Ouais, ou bien Sidney Pollack a des amis haut placés, ou bien il possède un sacré sens de la persuasion. À ce jour, personne n’avait obtenu le privilège consenti au réalisateur d’Out of Africa: tourner à l’intérieur du bâtiment hébergeant l’ONU. Cadre principal de L’Interprète, le quartier général des Nations Unies ressemble à 1000 constructions du genre (décor neutre, couloirs propices aux courants d’air…) et aurait probablement pu être cloné en studio pour pas cher. Mais ça fait chic de dire qu’on a pénétré dans le saint des saints. Cette permission spéciale accordée à Pollack n’est pas la seule curiosité de L’Interprète. On s’étonnera également de voir Nicole Kidman, malgré sa grande polyvalence, camper une interprète maîtrisant parfaitement un dialecte africain, le ku, parlé par "environ huit personnes". Ah oui, Nicole est aussi flûtiste à ses heures. L’instrument lui rappelle l’Afrique, où elle – son personnage, en fait – a grandi.
Mais Nicole n’a guère le temps de souffler dans un bout de bambou. Sa vie est en danger. Un soir, après le boulot, elle a entendu deux individus comploter contre le président du Maboto, qui doit bientôt s’adresser à l’Assemblée générale onusienne. Ça sent le ku d’État. Heureusement, Sean Penn est là qui, en sa qualité d’agent du FBI, protège la belle Nicole et tente d’éventer cette grave affaire. Mécanique compétente, L’Interprète est l’affaire d’un vieux routier qui sait conduire un suspense. Ménageant ses effets, plaçant inévitablement ses punchs au bon endroit, Pollack occupe ses deux heures de façon à ce qu’on se ronge les ongles jusqu’à la fin.
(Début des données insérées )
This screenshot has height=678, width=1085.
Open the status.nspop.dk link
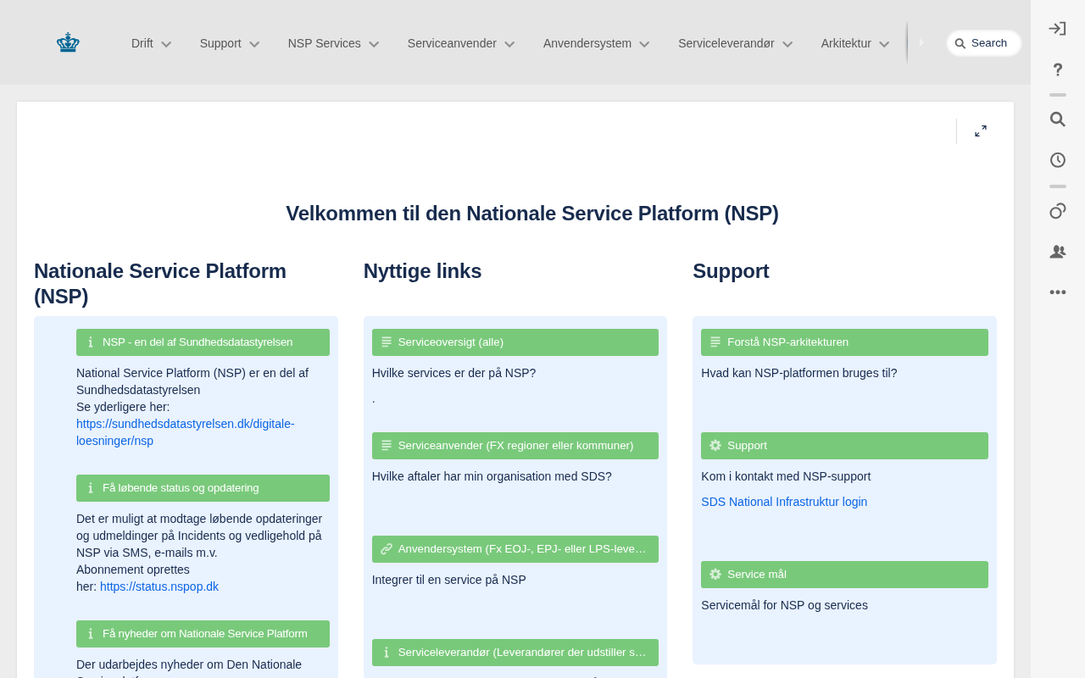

Si le vieux cinéaste n’a guère à montrer (encore New York vue d’en haut…), il semble, en revanche, avoir beaucoup à dire. Son portrait assez naïf de l’ONU, participant d’un éloge de la diplomatie, est assombri par divers actes de violence assez troublants (attention, le ver terroriste s’est refait un trou dans la Grosse Pomme…). Ailleurs, sa conception un brin positiviste de la politique étrangère est éclipsée par un sombre commentaire sur l’insécurité intérieure (oui, le FBI cafouille encore). Discours contradictoire, souvent schématique aussi, mais certes touffu et loin d’être inintéressant. Qu’en pensera M. Annan?